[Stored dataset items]
%%

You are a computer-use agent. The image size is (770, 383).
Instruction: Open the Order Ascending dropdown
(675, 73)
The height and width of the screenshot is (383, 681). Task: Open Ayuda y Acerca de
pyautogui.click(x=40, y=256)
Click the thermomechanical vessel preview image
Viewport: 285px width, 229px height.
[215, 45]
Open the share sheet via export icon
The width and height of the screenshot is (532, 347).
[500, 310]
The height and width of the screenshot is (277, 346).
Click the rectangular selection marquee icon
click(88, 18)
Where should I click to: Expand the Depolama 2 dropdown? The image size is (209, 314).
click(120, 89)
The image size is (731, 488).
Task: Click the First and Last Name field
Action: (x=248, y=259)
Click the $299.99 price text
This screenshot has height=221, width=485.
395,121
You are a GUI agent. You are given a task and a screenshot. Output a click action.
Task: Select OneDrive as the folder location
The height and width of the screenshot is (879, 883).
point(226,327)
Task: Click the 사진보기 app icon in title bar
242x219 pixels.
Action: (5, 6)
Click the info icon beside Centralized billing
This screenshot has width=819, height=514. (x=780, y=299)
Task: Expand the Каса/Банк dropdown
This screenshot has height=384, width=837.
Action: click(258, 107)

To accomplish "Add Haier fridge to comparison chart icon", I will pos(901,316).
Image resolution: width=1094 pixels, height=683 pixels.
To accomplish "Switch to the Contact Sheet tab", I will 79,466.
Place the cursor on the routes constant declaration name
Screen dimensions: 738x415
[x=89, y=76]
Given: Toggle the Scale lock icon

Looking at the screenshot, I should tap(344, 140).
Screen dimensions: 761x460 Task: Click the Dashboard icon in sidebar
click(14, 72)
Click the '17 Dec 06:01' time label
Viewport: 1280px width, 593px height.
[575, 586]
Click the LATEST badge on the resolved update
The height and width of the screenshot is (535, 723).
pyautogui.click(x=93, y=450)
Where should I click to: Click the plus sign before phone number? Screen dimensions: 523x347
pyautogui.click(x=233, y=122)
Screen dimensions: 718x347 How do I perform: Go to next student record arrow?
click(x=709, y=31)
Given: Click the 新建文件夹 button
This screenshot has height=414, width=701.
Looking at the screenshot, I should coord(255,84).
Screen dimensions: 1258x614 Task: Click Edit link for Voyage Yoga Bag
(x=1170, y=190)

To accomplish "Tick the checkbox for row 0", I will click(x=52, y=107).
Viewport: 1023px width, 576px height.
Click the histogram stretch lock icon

%%

*Short problem*.
Copy the data above verbatim, beginning with the line containing "Where should I click to: Expand" and continuing through the line containing "will click(x=52, y=107).", both lines included.

*Written response*.
Where should I click to: Expand the Depolama 2 dropdown? The image size is (209, 314).
click(120, 89)
The image size is (731, 488).
Task: Click the First and Last Name field
Action: (x=248, y=259)
Click the $299.99 price text
This screenshot has height=221, width=485.
395,121
You are a GUI agent. You are given a task and a screenshot. Output a click action.
Task: Select OneDrive as the folder location
The height and width of the screenshot is (879, 883).
point(226,327)
Task: Click the 사진보기 app icon in title bar
242x219 pixels.
Action: (5, 6)
Click the info icon beside Centralized billing
This screenshot has width=819, height=514. (x=780, y=299)
Task: Expand the Каса/Банк dropdown
This screenshot has height=384, width=837.
Action: click(258, 107)

To accomplish "Add Haier fridge to comparison chart icon", I will pos(901,316).
Image resolution: width=1094 pixels, height=683 pixels.
To accomplish "Switch to the Contact Sheet tab", I will 79,466.
Place the cursor on the routes constant declaration name
Screen dimensions: 738x415
[x=89, y=76]
Given: Toggle the Scale lock icon

Looking at the screenshot, I should tap(344, 140).
Screen dimensions: 761x460 Task: Click the Dashboard icon in sidebar
click(14, 72)
Click the '17 Dec 06:01' time label
Viewport: 1280px width, 593px height.
[575, 586]
Click the LATEST badge on the resolved update
The height and width of the screenshot is (535, 723).
pyautogui.click(x=93, y=450)
Where should I click to: Click the plus sign before phone number? Screen dimensions: 523x347
pyautogui.click(x=233, y=122)
Screen dimensions: 718x347 How do I perform: Go to next student record arrow?
click(x=709, y=31)
Given: Click the 新建文件夹 button
This screenshot has height=414, width=701.
Looking at the screenshot, I should coord(255,84).
Screen dimensions: 1258x614 Task: Click Edit link for Voyage Yoga Bag
(x=1170, y=190)

To accomplish "Tick the checkbox for row 0", I will click(x=52, y=107).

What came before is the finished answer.